Here you can see the change in angle.  The arm is now pointed down when parked (instead of being level).  It now should have zero drag in flight.


3.  Fared the blisters.  I have external fuel blisters (per plan) and then bump outs for the pipes on the cowl.  This ‘out-in-out’ of the airflow cause drag aft of the blisters.  The fairing went from the fuel blister to the cowl bumps to reduce separation.   I used some 1/4″ foam, heated it with a heat gun to curve it, one layer of glass and metal tape to hold it on.  It only took a few hours to form and glass.
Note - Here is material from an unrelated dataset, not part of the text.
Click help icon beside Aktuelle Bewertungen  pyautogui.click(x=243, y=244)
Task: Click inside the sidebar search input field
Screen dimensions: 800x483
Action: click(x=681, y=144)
4.  Winglet root fairings.  Historically, I knew they are good for a few knots and it was really much quicker than I thought to build them.  I have done the traditional one (glass, pour foam, glass, finish, paint) and wanted to try a quicker solution.

A pleasing shape was cut for the wing trailing edge with 1/4″ foam, 1/4″ was used for the vertical next to the rudder.  The angle was set such as the horizontal trailing edge addition was level when the plane had +2 deg nose up.  1/8″ foam was heated and formed around a 1 1/2″ pvc tube for the aft portion radius.  When satisfied, the foam was heated again and  fitted to the winglet in the forward portion.  5 min glued held everything together.  Then all was taped to the wing.



Overall all the changes took me about 6 hrs.  I can not tell what made a significant difference in speed since I also re calibrated my ASI at the same time, but each little changes adds up.

This is NOT how I would normally have wanted to present the speed changes to my plane as the data is more subjective than substative.  I like to test, measure and analyse the results first prior to presentation, but I just happened to have an unplanned free day before I left, and thought why not see what happens.

I dont really know the specific speed increase, but I do know that after flying this bird for 2500 hrs there is perceptible improvement.  When I get home I’ll start removing them and note differences in speed.  Then I’ll definitely make the fairings permanent.